[Stored records]
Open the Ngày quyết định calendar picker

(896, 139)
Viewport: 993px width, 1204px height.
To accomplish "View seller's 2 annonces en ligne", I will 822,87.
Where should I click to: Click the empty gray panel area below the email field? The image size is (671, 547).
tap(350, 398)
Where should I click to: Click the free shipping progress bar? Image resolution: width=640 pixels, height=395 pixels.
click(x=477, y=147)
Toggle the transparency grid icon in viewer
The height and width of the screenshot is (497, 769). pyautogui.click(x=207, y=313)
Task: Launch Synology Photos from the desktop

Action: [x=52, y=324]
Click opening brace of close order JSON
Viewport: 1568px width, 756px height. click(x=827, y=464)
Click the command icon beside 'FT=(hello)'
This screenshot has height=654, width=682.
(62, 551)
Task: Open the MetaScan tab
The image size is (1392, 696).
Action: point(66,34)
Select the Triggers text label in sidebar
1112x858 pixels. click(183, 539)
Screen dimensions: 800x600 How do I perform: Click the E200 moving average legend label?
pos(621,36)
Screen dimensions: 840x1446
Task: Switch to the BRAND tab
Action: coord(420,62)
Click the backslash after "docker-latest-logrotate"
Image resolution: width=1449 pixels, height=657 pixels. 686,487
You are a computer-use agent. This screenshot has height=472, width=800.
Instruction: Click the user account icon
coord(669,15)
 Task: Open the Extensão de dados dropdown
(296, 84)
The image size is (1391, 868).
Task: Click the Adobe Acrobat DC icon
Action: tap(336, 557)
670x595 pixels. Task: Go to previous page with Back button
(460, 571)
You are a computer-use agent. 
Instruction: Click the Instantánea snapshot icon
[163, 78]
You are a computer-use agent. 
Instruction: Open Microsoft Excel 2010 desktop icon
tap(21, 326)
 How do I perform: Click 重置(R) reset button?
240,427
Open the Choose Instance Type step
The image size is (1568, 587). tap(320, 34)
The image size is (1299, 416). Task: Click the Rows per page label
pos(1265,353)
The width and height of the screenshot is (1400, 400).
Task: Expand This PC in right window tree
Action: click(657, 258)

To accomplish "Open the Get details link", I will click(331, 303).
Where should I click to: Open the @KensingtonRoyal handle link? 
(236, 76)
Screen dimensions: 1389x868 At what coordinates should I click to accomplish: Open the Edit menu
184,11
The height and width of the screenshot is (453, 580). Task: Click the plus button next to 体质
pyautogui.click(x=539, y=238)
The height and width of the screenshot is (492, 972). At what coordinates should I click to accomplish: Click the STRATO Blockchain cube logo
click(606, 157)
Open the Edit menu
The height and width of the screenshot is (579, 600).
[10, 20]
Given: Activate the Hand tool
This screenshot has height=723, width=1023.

→ **WHAT THE TASK ASKS**
Copy out every line in the records where the word "will" is found.

→ **EXERCISE RESULT**
To accomplish "View seller's 2 annonces en ligne", I will 822,87.
To accomplish "Open the Get details link", I will click(331, 303).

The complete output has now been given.